On February 1, 1968, the PRR was merged into Penn Central. The PFW&C stayed separate, filing for bankruptcy on July 14, 1973, over three years after Penn Central's 1970 bankruptcy. On April 1, 1976, the PFW&C became part of Conrail. Conrail downgraded the line, preferring other parallel lines. On June 2, 1994, the Norfolk Southern Railway bought 18 miles (29 km) from Gary to Valparaiso, which had been out of service since 1991, for $1.4 million. They soon bought 61 more miles (98 km), from Valparaiso east to Warsaw, and acquired trackage rights east to Fort Wayne.

With the August 22, 1998, breakup of Conrail, the line was split at Crestline, Ohio. West of Crestline, including the section that had been owned by Norfolk Southern since 1994, went to CSX Transportation, along with the intersecting Cleveland, Cincinnati, Chicago and St. Louis Railway (better known as the Big Four, a part of the New York Central Railroad system until 1968). Tracks east of Crestline went to Norfolk Southern, which also obtained trackage rights west of that Ohio city.

At the western end of the route, the original PFW&C line has been abandoned from Buffington (an area of far northwestern Gary, Indiana, abutting East Chicago) northwest for a little over four miles to Whiting, Indiana; at both of these locations there are connections to the parallel tracks of the old Lake Shore and Michigan Southern Railway (New York Central Railroad). Northwest of Whiting, the LS&MS itself disappears, and the present-day line goes back to using the old PFW&C tracks, which run the rest of the way into Chicago, carrying both Norfolk Southern freight trains and several Amtrak passenger services.

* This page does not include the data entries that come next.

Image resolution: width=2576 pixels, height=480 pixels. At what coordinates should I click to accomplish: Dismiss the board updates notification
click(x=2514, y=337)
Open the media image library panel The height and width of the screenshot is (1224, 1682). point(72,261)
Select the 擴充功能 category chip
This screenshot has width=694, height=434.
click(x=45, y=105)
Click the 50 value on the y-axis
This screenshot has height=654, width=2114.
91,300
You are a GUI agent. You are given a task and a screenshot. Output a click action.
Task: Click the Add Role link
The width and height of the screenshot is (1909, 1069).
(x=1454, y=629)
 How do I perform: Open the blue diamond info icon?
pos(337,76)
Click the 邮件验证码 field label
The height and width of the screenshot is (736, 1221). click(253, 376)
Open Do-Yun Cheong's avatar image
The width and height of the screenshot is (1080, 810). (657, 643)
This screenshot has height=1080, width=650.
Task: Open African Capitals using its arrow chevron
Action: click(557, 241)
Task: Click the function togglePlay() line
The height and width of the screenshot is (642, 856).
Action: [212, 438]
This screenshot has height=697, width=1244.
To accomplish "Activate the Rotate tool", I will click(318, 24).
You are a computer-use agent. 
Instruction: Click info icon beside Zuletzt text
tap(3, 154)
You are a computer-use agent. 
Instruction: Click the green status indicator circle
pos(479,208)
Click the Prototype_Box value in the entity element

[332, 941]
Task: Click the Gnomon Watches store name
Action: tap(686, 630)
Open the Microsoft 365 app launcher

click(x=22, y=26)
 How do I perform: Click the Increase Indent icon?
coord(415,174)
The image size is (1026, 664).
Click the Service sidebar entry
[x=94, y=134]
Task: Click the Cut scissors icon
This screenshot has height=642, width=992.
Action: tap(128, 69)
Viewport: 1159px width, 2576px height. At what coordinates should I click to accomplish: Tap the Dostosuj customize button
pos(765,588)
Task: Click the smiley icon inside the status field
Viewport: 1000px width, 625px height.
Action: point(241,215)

On August 1, 2004, the Chicago Fort Wayne and Eastern Railroad, a new short line owned by RailAmerica, leased the western part of the line, from Crestline, Ohio, west to the Gary, Indiana, neighborhood of Tolleston, from CSX. It also obtained overhead trackage rights along the formerly out-of-service line from Tolleston, at the junction with the old Michigan Central Railroad (now CSX), northwest to Clarke Junction (also in Gary, just north of the Gary-Chicago International Airport), and then west along the former Baltimore and Ohio Chicago Terminal Railroad (now CSX) to Blue Island, Illinois. Norfolk Southern continues to own the line east of Crestline, Ohio, as well as the part west of Whiting, IN.